The Embarrassed Cryptographer POJ

The Embarrassed Cryptographer

The young and very promising cryptographer Odd Even has implemented the security module of a large system with thousands of users, which is now in use in his company. The cryptographic keys are created from the product of two primes, and are believed to be secure because there is no known method for factoring such a product effectively.
What Odd Even did not think of, was that both factors in a key should be large, not just their product. It is now possible that some of the users of the system have weak keys.
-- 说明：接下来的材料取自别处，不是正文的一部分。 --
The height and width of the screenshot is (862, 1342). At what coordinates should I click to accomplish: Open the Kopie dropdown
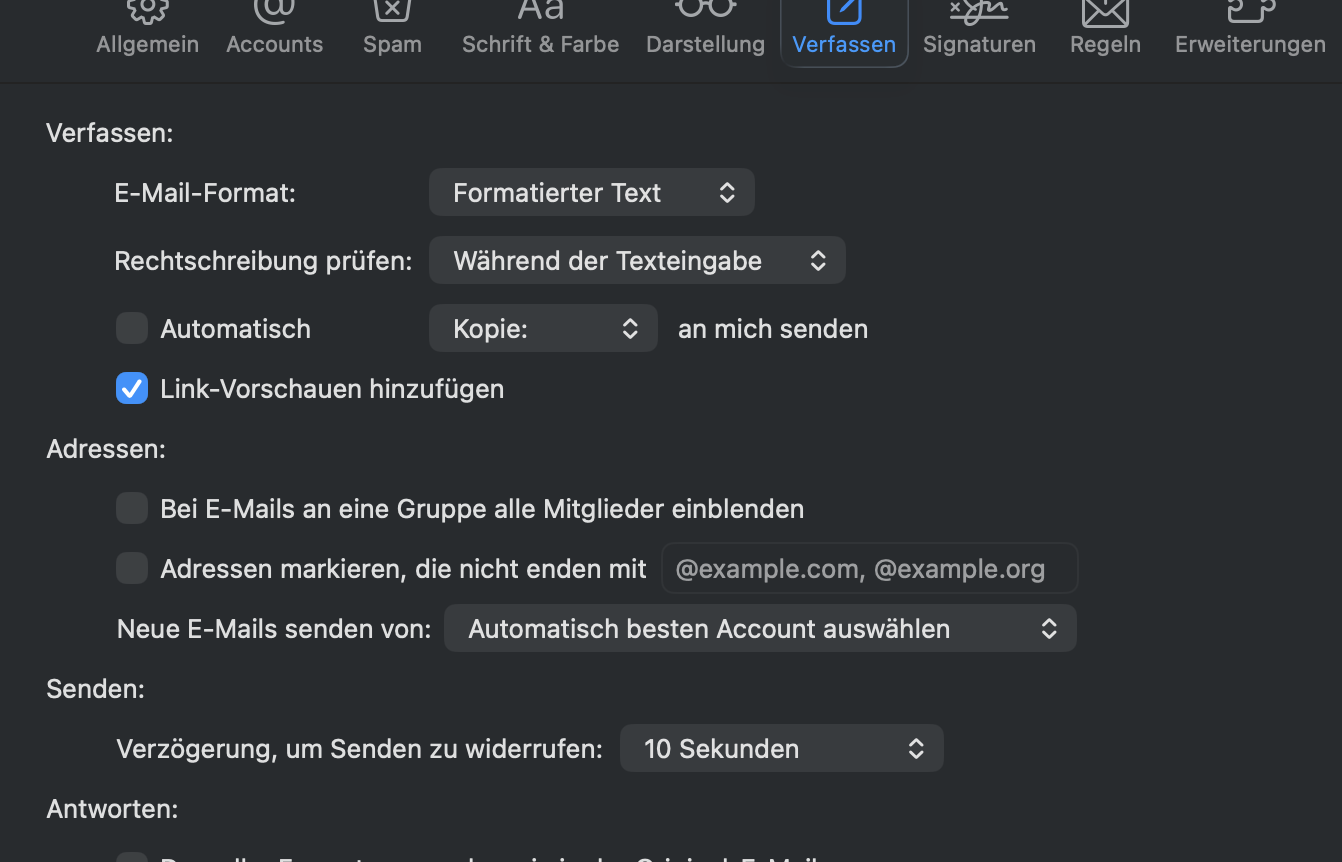coord(543,329)
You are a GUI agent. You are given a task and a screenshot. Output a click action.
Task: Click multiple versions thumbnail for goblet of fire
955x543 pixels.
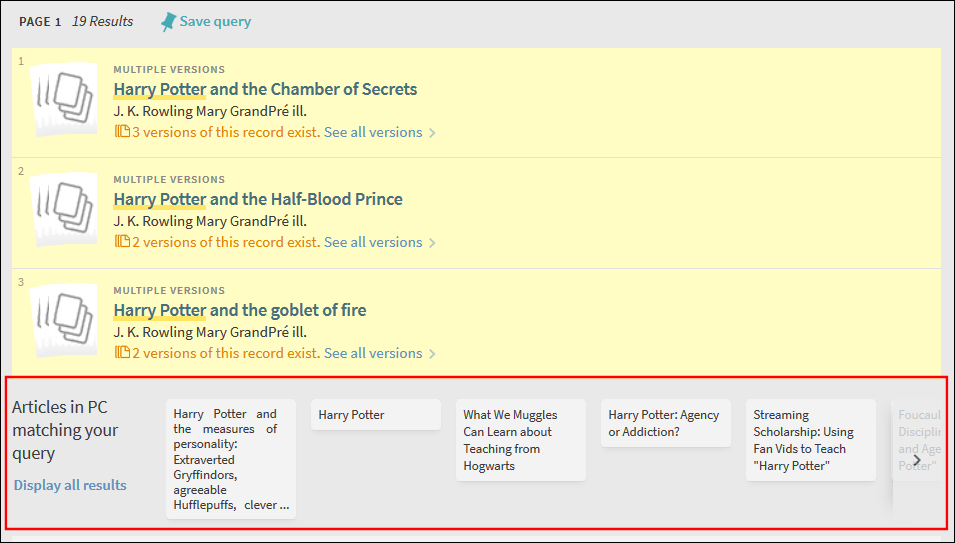pyautogui.click(x=63, y=319)
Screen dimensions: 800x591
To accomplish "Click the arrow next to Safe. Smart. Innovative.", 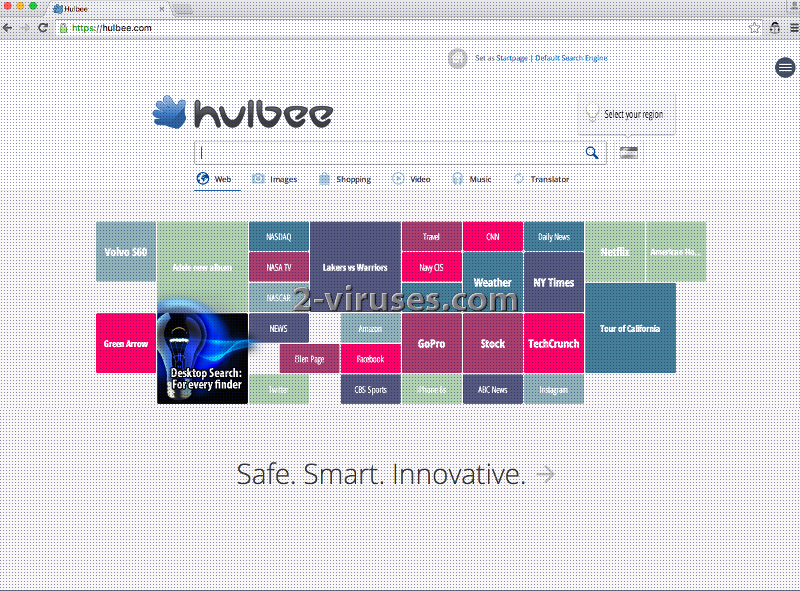I will click(x=545, y=474).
In a desperate attempt not to be fired, Odd Even secretly goes through all the users keys, to check if they are strong enough. He uses his very poweful Atari, and is especially careful when checking his boss' key.

Input

The input consists of no more than 20 test cases. Each test case is a line with the integers 4 <= K <= 10¹⁰⁰ and 2 <= L <= 10⁶. K is the key itself, a product of two primes. L is the wanted minimum size of the factors in the key. The input set is terminated by a case where K = 0 and L = 0.

Output

For each number K, if one of its factors are strictly less than the required L, your program should output "BAD p", where p is the smallest factor in K. Otherwise, it should output "GOOD". Cases should be separated by a line-break.

Sample Input

143 10
143 20
667 20
667 30
2573 30
2573 40
0 0

Sample Output

GOOD
BAD 11
GOOD
BAD 23
GOOD
BAD 31



题意：给出一个由两个素数相乘得到的数字 K 和一个数字 L 要求 K 的较小的那个素数因子 <L 时输出 BAD 否则输出 GOOD。
思路：
素数打表后 从小到大遍历找出能被 K 整除的最小素数判断与 L 的大小关系。
由于 K 很大需要用字符串模拟除法取余操作，但是以十进制方式一位一位取的话会TLE，所以转为千进制，一次取3位模拟取模操作。

代码：

#include <set>
#include <map>
#include <list>
#include <stack>
#include <queue>
#include <deque>
#include <cmath>
#include <string>
#include <vector>
#include <cstdio>
#include <cstring>
#include <cstdlib>
#include <sstream>
#include <iostream>
#include <algorithm>
//#include <unordered_map>
#define INF 0x3f3f3f3f
#define ll long long
#define ull unsigned long long
#define fcio ios::sync_with_stdio(false); cin.tie(0); cout.tie(0)
using namespace std;
const int maxn=1e6+100;
int prime[maxn];
bool isprime[maxn];
int cnt=0;
void dbprime()
{
    memset(isprime,true,sizeof(isprime));
    isprime[0] = isprime[1] = false;
    for(int i=2;i<maxn;i++)
    {
        if(isprime[i])
        {
            prime[cnt++]=i;
            for(int j=i+i;j<maxn;j+=i)
            {
                isprime[j]=false;
            }
        }
    }
}

int main()
{
    string k;
    dbprime();
    int l;
    while(cin>>k>>l)
    {
        if(k=="0"&&l==0) break;
        bool flag=true;
        for(int i=0;i<cnt&&prime[i]<l;i++)
        {
            int t=0;
            for(int j=0;j<k.size();j+=3)
            {
                int t1=0;
                int pow=1;
                for(int p=j;p<j+3&&p<k.size();p++)
                {
                    pow*=10;
                    t1=t1*10+k[p]-'0';
                }
                t*=pow;
                t+=t1;
                t%=prime[i];
            }
            if(t==0)
            {
                cout<<"BAD "<<prime[i]<<endl;
                flag=false;
                break;
            }
        }
        if(flag) cout<<"GOOD"<<endl;
    }
}